Efficient Context-sensitive Generation of Descriptions

Emiel Krahmer
IPO, Eindhoven University of Technology

One of the central tasks in natural language generation is the production of object-descriptions. An important question for this task is how to decide which properties to include in a description and which to leave out. Dale & Reiter (1995, Cognitive Science 18:223-263) discuss various algorithms they developed alone or in tandem to determine the content of a description. They argue that their Incremental Algorithm is the best one from a computational point of view (it has a low complexity and is very fast) as well as from a psychological point of view: experiments (see e.g., Levelt 1989, Pechmann 1989, Beun & Cremers 1999) have shown that humans appear to use the same principles when producing referring expressions. Dale & Reiter's primary aim was to investigate the computational implications of obeying the Gricean maxims. Due to this motivation, certain aspects of the generation of referring expressions remained underdeveloped in their work.
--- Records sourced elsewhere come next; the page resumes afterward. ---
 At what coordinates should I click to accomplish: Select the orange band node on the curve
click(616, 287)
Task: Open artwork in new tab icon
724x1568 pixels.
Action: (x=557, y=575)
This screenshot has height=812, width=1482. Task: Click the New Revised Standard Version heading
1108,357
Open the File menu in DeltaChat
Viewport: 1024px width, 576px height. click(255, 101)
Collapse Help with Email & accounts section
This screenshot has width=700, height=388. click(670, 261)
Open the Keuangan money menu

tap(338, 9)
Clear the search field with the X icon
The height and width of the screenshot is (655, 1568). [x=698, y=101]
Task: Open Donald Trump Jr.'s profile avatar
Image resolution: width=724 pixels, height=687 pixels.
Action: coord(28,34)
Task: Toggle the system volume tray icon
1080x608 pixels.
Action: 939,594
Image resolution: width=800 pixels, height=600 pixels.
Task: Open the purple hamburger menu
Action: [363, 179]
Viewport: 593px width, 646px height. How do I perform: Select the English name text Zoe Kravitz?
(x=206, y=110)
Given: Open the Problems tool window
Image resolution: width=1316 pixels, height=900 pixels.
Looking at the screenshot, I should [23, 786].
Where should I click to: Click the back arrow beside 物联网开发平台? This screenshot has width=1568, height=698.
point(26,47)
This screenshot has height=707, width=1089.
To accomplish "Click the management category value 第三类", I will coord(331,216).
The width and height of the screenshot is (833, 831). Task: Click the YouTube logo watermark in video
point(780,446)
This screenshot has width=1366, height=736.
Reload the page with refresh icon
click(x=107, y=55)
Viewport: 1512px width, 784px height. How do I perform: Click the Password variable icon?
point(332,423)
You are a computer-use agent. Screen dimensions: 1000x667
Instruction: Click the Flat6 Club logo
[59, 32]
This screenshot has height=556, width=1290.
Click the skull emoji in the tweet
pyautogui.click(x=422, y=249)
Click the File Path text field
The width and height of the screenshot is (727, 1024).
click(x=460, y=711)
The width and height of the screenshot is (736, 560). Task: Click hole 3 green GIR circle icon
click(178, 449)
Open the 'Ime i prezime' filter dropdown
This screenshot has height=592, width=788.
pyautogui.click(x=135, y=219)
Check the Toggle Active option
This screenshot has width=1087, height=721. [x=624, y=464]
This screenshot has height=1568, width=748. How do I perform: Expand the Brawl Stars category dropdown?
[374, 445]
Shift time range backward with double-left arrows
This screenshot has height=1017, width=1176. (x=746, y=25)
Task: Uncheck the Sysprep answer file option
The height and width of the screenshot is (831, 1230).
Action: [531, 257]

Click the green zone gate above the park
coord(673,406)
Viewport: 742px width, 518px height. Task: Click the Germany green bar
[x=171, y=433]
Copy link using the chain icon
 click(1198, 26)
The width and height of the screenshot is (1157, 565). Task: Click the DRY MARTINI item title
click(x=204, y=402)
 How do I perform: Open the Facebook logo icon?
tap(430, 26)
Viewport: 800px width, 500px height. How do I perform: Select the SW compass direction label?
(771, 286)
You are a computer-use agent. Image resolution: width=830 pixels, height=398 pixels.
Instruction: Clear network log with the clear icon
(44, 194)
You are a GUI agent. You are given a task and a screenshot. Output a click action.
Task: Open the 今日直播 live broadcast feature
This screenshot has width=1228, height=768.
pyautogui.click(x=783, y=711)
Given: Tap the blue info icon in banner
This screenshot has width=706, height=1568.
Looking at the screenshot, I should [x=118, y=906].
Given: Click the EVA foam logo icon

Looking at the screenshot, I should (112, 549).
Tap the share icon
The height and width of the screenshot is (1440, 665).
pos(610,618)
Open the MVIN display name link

In this talk, we flesh out a number of these aspects, without losing sight of the attractive properties of the original algorithm. In particular, we propose to include a formal notion of salience into the algorithm, and extend the coverage of the original algorithm to include pronouns, relational descriptions and bridging descriptions. We conclude with some remarks about the implementation and evaluation of the modified algorithm. This talk describes joint work with M. Theune.